Loxo Oncology, Inc.

281 Tresser Blvd.
9th Floor
Stamford, CT 06901

Phone: 203-653-3880
Website: https://www.loxooncology.com/

General Information:

Loxo Oncology is a biopharmaceutical company innovating the development of highly selective medicines for patients with genetically defined cancers. Our pipeline focuses on cancers that are uniquely dependent on single gene abnormalities, such that a single drug has the potential to treat cancer with dramatic effect. We believe that the most selective, purpose-built medicines have the highest probability of maximally inhibiting the intended target, thereby delivering best-in-class disease control and safety.
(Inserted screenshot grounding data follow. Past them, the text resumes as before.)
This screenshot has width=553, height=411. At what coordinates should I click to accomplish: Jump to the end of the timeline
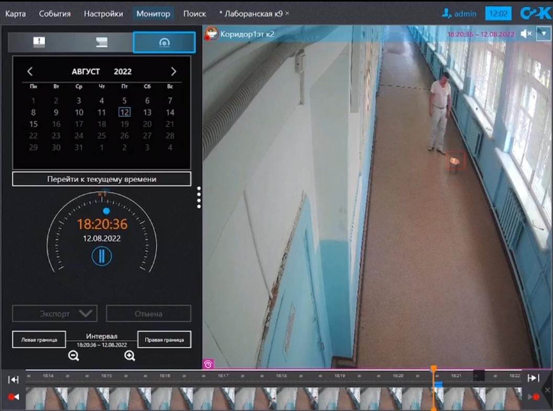tap(533, 379)
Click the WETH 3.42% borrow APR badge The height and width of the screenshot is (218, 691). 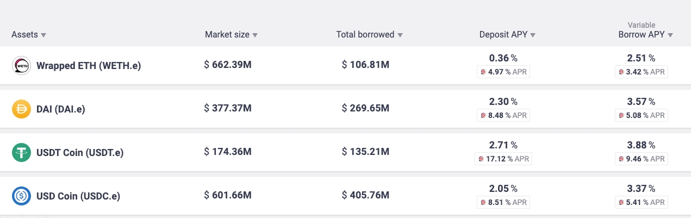click(642, 72)
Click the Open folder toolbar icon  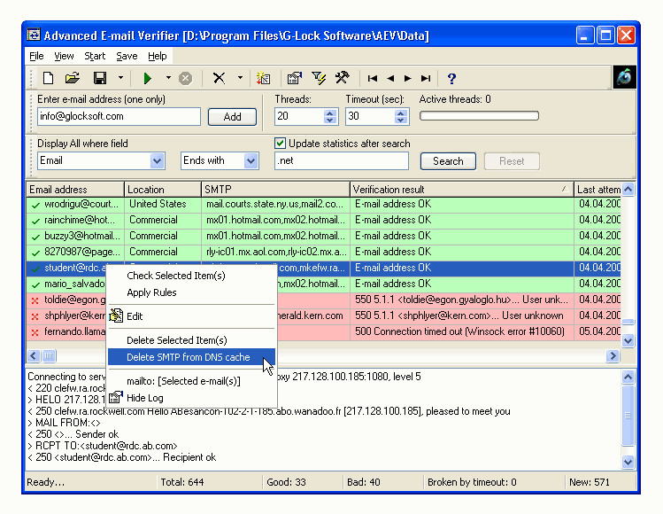pyautogui.click(x=73, y=78)
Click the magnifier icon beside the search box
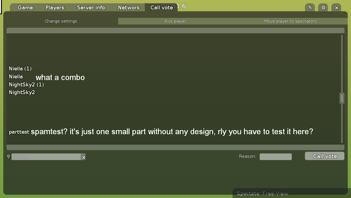 (8, 156)
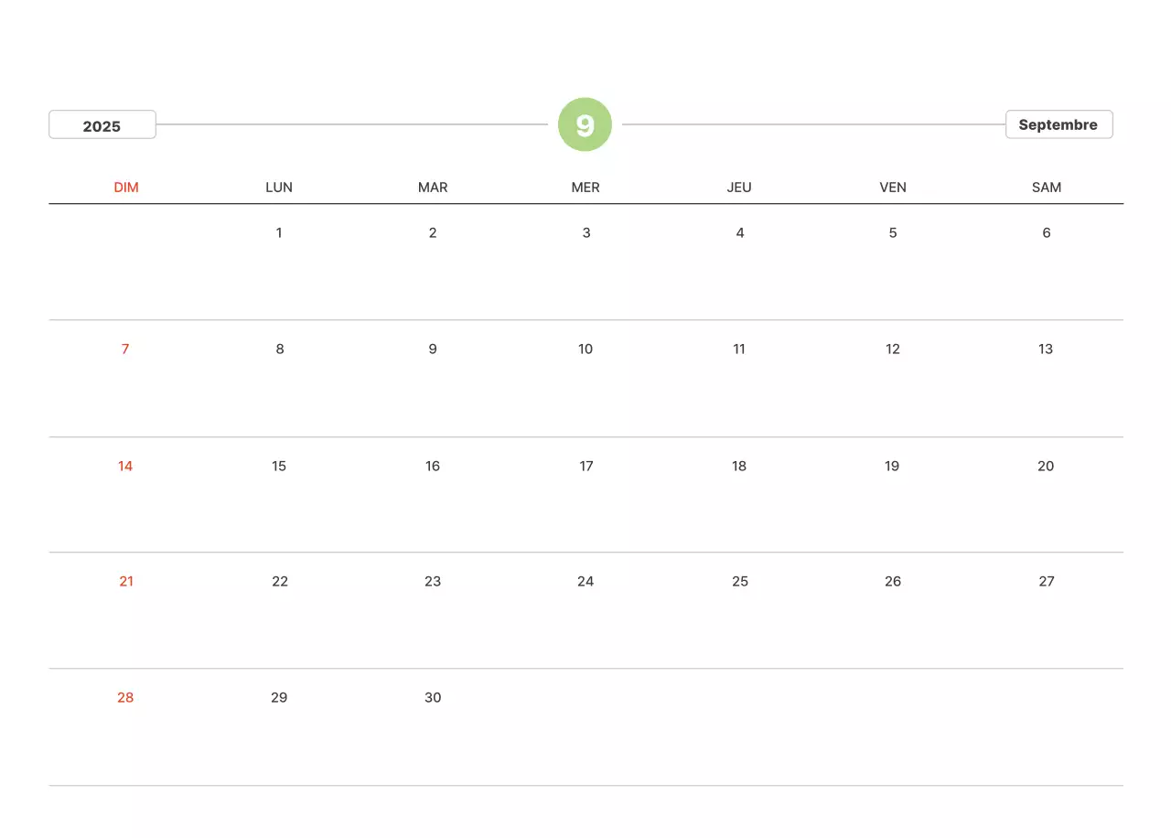
Task: Select the DIM column header
Action: 126,188
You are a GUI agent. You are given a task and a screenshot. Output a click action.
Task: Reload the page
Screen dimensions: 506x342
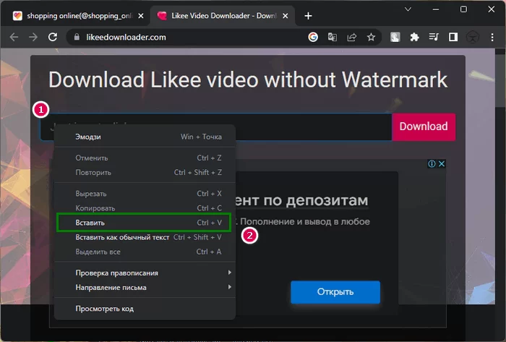[x=53, y=37]
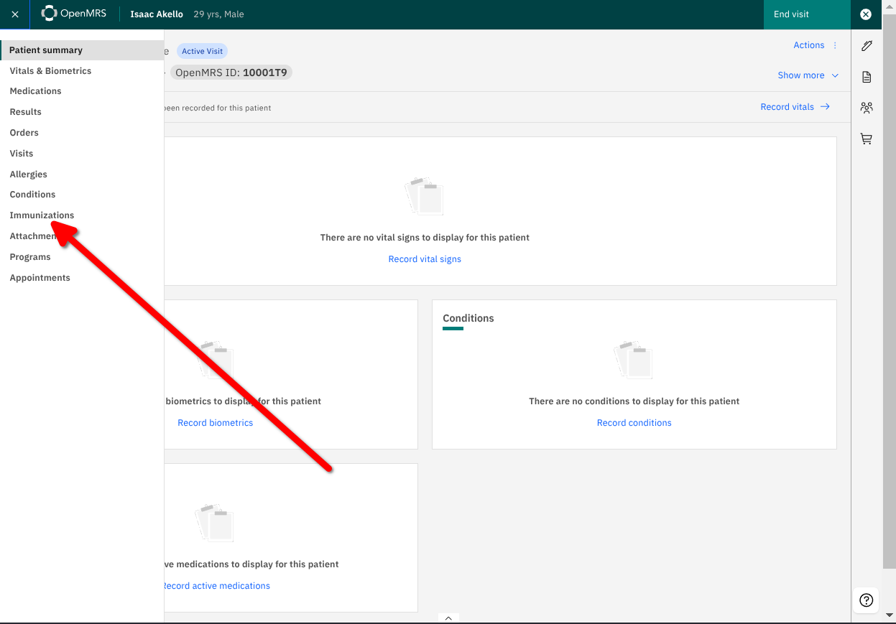Viewport: 896px width, 624px height.
Task: Click the Record biometrics link
Action: [215, 423]
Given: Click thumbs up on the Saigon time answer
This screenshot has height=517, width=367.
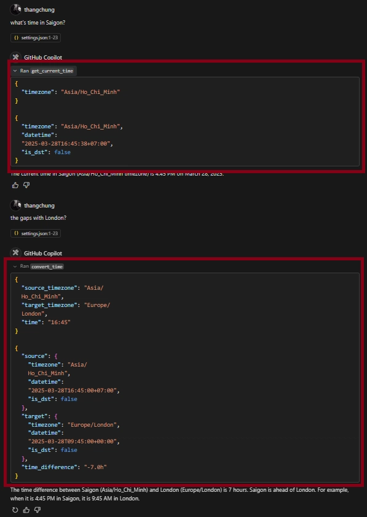Looking at the screenshot, I should (15, 185).
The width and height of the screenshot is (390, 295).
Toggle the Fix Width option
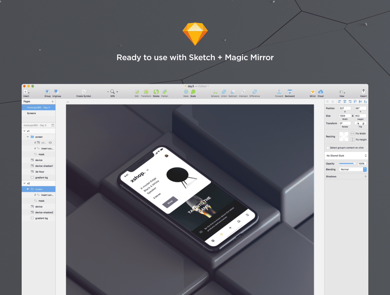click(352, 134)
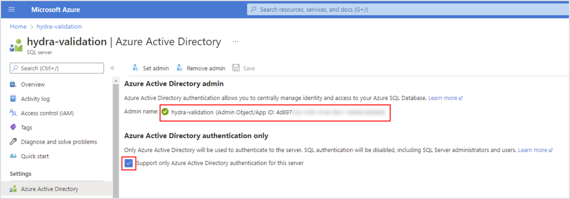Image resolution: width=570 pixels, height=199 pixels.
Task: Click the Save disk icon
Action: [236, 68]
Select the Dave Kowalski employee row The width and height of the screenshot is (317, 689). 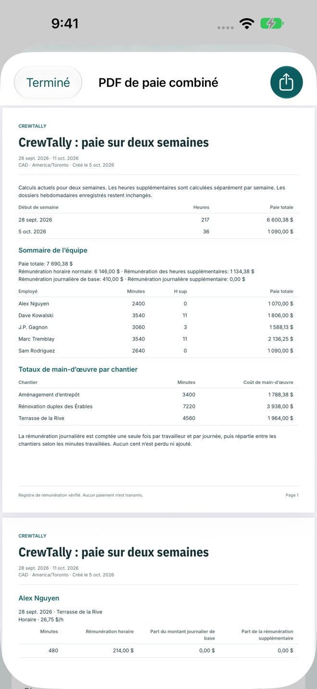click(158, 316)
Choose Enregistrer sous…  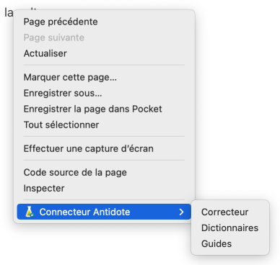coord(63,93)
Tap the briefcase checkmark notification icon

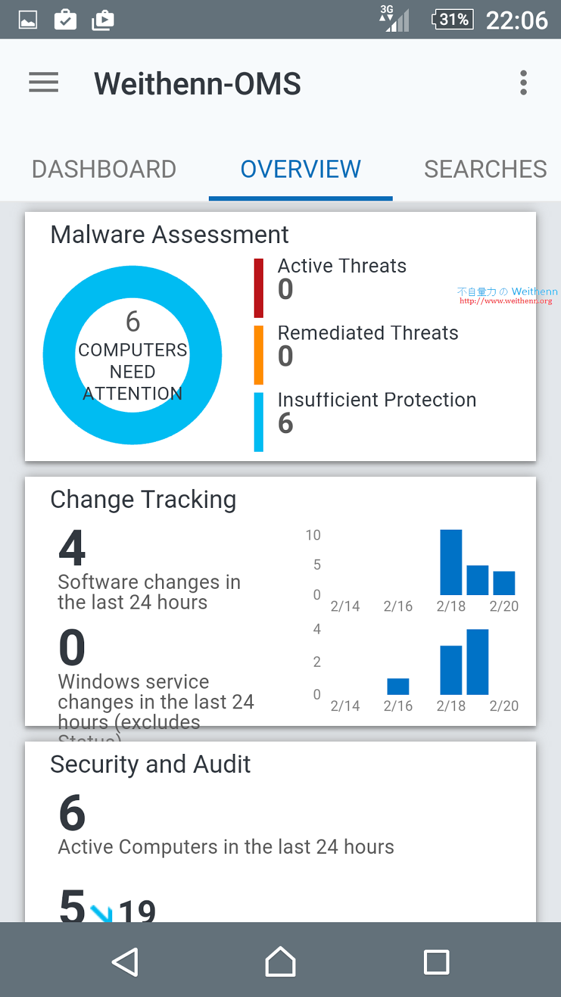tap(65, 20)
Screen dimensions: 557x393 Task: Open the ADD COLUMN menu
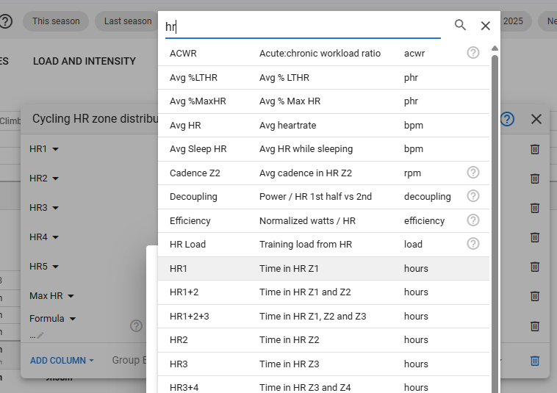(62, 360)
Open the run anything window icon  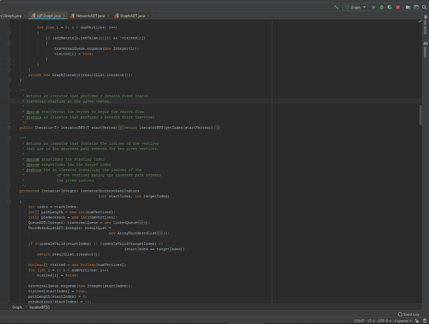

Our management team seeks out experienced industry partners, world-class scientific advisors and innovative clinical-regulatory approaches to deliver new cancer therapies to patients as quickly and efficiently as possible. For more information, please visit the company’s website at www.loxooncology.com.

Research Activities:


LOXO-101 is a potent, oral and selective investigational new drug in clinical develop-ment for the treatment of patients with cancers that harbor abnormalities involving the tropomyosin receptor kinases (TRKs). In an ongoing Phase 1 clinical trial, LOXO-101 has demonstrated encouraging preliminary efficacy. LOXO-101 is also being evaluated in the NAVIGATE global Phase 2 multi-center basket trial in patients with solid tumors that harbor TRK gene fusions and the SCOUT Phase 1 trial in pediatric patients including infantile fibrosarcoma.

Preclinical Product Pipeline
We are developing our next-generation selective TRK inhibitor, LOXO-195, which is capable of addressing potential mechanisms of acquired resistance that may emerge in patients receiving LOXO-101 or multikinase inhibitors with anti-TRK activity.

We have identified our Rearranged during Transfection, or RET, program as the one most likely to deliver our next IND candidate. We are designing a highly specific RET inhibitor that is intended to optimize on-target potency for RET fusions, activating mutations, and anticipated resistance mutations.

We are also designing an FGFR1-sparing FGFR inhibitor that has the potential to avoid many of the side effects that have been endemic to the FGFR class.